Extrait étudié.
- - - - - - -

1.2 ENTRE LA LIBERTÉ ET LA RÉUSSITE : L'
AUTONOMISATION
Selon Barbot & Camatarri (1999) :
L'expérience de l'apprentissage consiste, en
réalité, en une osmose continue entre ce qui est dehors et ce qui
est à l'intérieur du sujet-apprenant, mais en tenant compte de
ce que la dimension intérieure est celle qui décide du
succès du processus d'apprentissage, puisque c'est l'intérieur,
la subjectivité qui décide, de façon autonome,
quelle significiation attribuer aux sollicitations externes (p. 51).
Cette subjectivité dont parlent ces auteurs est
interpellée par les attraits d'une liberté, non seulement
valorisée mais éduquée, chez les jeunes qui ne
sont pas encore capables de
faire la distinction entre liberté et autonomie. Ils
aspirent à la liberté, mais ne connaissent pas
le chemin qui y mène : celui de l'autonomisation
qui fait de l'école, selon le MEQ (2003/2004), « une
communauté où la quête d'autonomie et l'identification
à des groupes de référence doivent faire l'apprentissage
de la solidarité. » Par leur apprentissage, les jeunes y
développeront la capacité d'exprimer leurs opinions, de faire
des choix en les justifiant et en
en évaluant les conséquences (p. 3) ».
Pour les fins de la présente recherche, le concept de
l'autonomisation est, ici, considéré sous l'optique de Morin
& Brief (1995), selon laquelle :
L'autonomie se construit étape par étape :
une personne ne devient pas autonome du jour au lendemain. (...)
L'autonomie n'est pas donc pas une étape globale ou globalisante dans le
développement intellectuel et social de l'individu mais un
processus continu de prise en charge [ajout personnel des
italiques] au sein du milieu qui l'anime (...). Il est vain de croire en un
état autonome qui, au sein d'une maîtrise cognitive
arrêtée, soumettrait toute donnée à ses
volontés (p. 197).
Ce « processus continu » ainsi mentionné
n'est autre que le processus d'autonomisation (Morin &
Brief, 1995) des scripteurs/lecteurs qui sera ici présenté selon
la logique de cheminement individuel. L'autonomie, selon Morin & Brief
(1995), évolue sous trois formes : fonctionnelle, cognitive et
affective. Comme cette évolution est un processus
au sens socio-constructiviste (un processus de construction du
savoir par le scripteur/lecteur
en interaction avec son environnement), l'accent est surtout
mis, dans notre recherche, sur la notion de processus présentée
communément dans les tâches d'apprentissage en
écriture/lecture et dans la planification et contrôle en gestion
de projet.
Tout au long de son apprentissage, le processus d'autonomisation
des scripteurs/lecteurs se développera selon la logique de la
régulation et non du contrôle externe
tel le système coercitif scolaire. Cette logique
régulatrice fait appel à la conscience de ces derniers
(des connaissances portant sur leur façon d'apprendre). L'accent
y est mis sur la nécessité pour les scripteurs/lecteurs de
réfléchir et de savoir comment mener leurs activités.

- - - - - - -

Travail demandé.
- a) D'après le passage sur l'autonomisation, sous quelles trois formes l'autonomie évolue-t-elle selon Morin & Brief (1995) ?
- b) Recopiez fidèlement le passage sur l'autonomisation, de « 1.2 ENTRE LA » à « externes (p. 51). ».
- c) Poursuivez le passage sur l'autonomisation après sa dernière phrase.

Données sources.
- - - - - - -

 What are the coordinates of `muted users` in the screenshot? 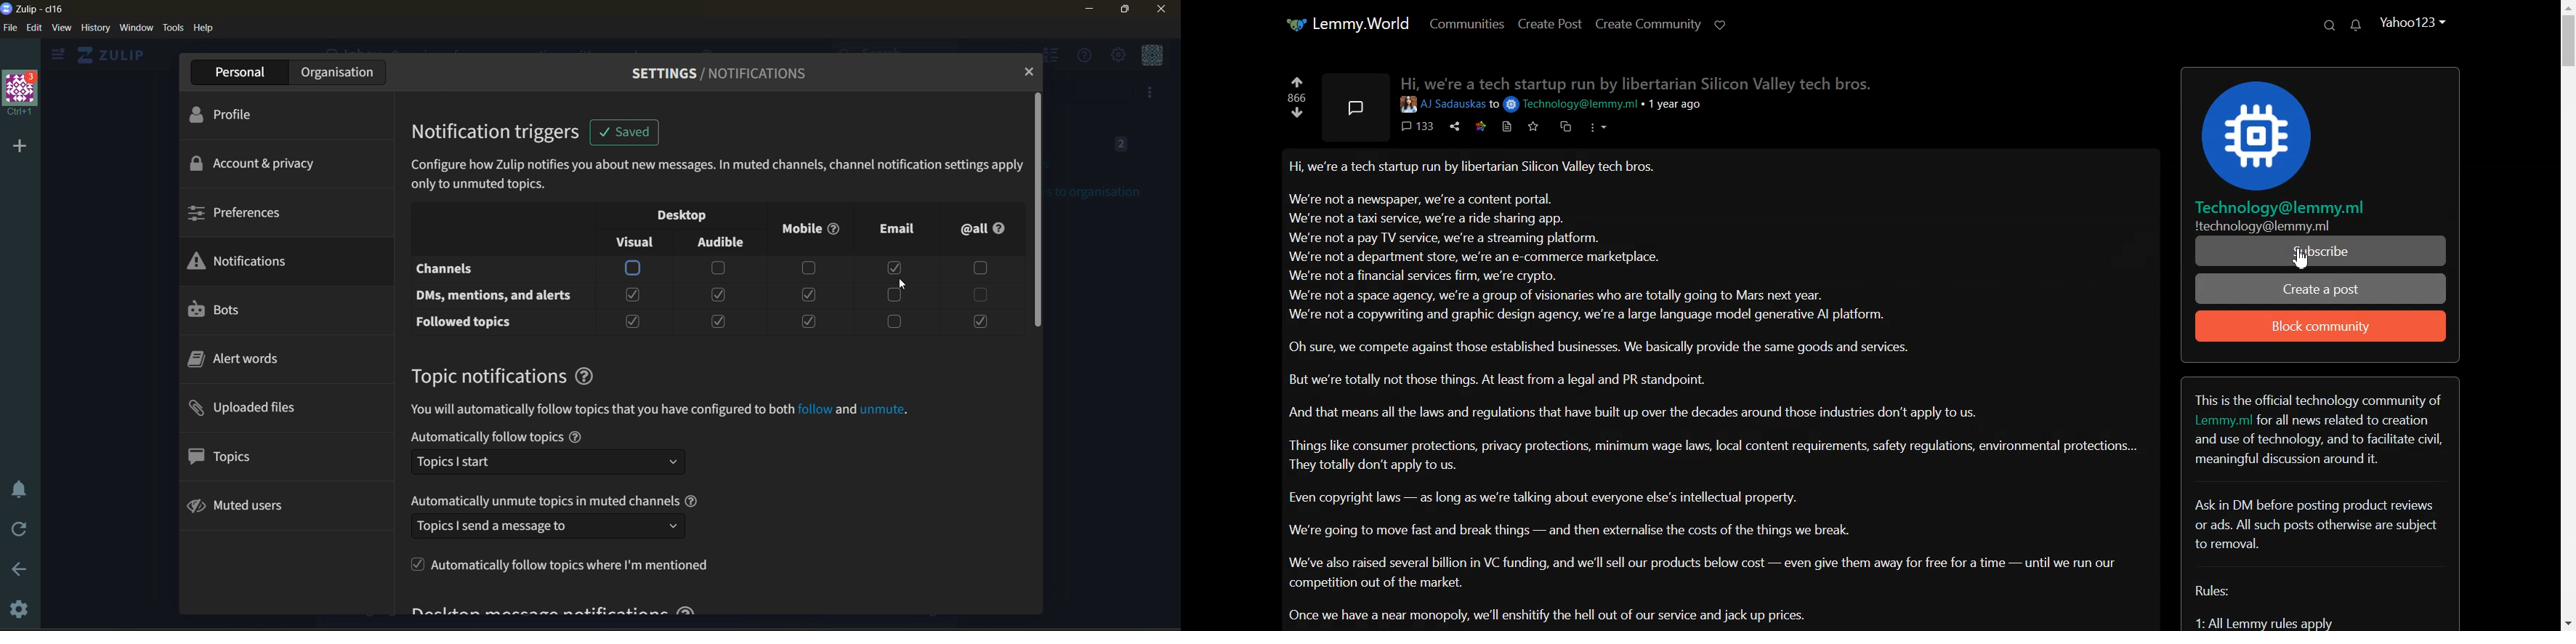 It's located at (253, 506).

- - - - - - -

Réponses attendues.
- a) Fonctionnelle, cognitive et affective.

- b)
1.2 ENTRE LA LIBERTÉ ET LA RÉUSSITE : L'
AUTONOMISATION
Selon Barbot & Camatarri (1999) :
L'expérience de l'apprentissage consiste, en
réalité, en une osmose continue entre ce qui est dehors et ce qui
est à l'intérieur du sujet-apprenant, mais en tenant compte de
ce que la dimension intérieure est celle qui décide du
succès du processus d'apprentissage, puisque c'est l'intérieur,
la subjectivité qui décide, de façon autonome,
quelle significiation attribuer aux sollicitations externes (p. 51).

- c)
L'arrivée des ordinateurs comme outils d'aide à
l'apprentissage met davantage en valeur la vision de l'approche
systémique de Richterich (1985, dans Barbot & Camatarri, 1999, p.
24)
qui place le sujet-apprenant au centre des opérations de
l'apprentissage tel que présenté par
Barbot & Camatarri (1999) à la figure 2 ci-dessous.
Besoins - Objectifs
INSTITUTION
Programme
APPRENANT
Évaluation
Ressources
Figure 2. La systémique de
l'apprentissage (Barbot & Camatarri, 1999)
Selon ces auteurs, « l'apprenant effectue un cheminement
entre les quatre opérations : la définition d'objectifs, la
sélection des ressources, le choix des stratégies,
l'auto-évaluation. (...) L'apprenant effectue un cheminement pour
s'emparer peu à peu des quatre opérations, soit à partir
de négociations dans le groupe-classe, soit avec un recours
éventuel à un conseiller » (p.
24).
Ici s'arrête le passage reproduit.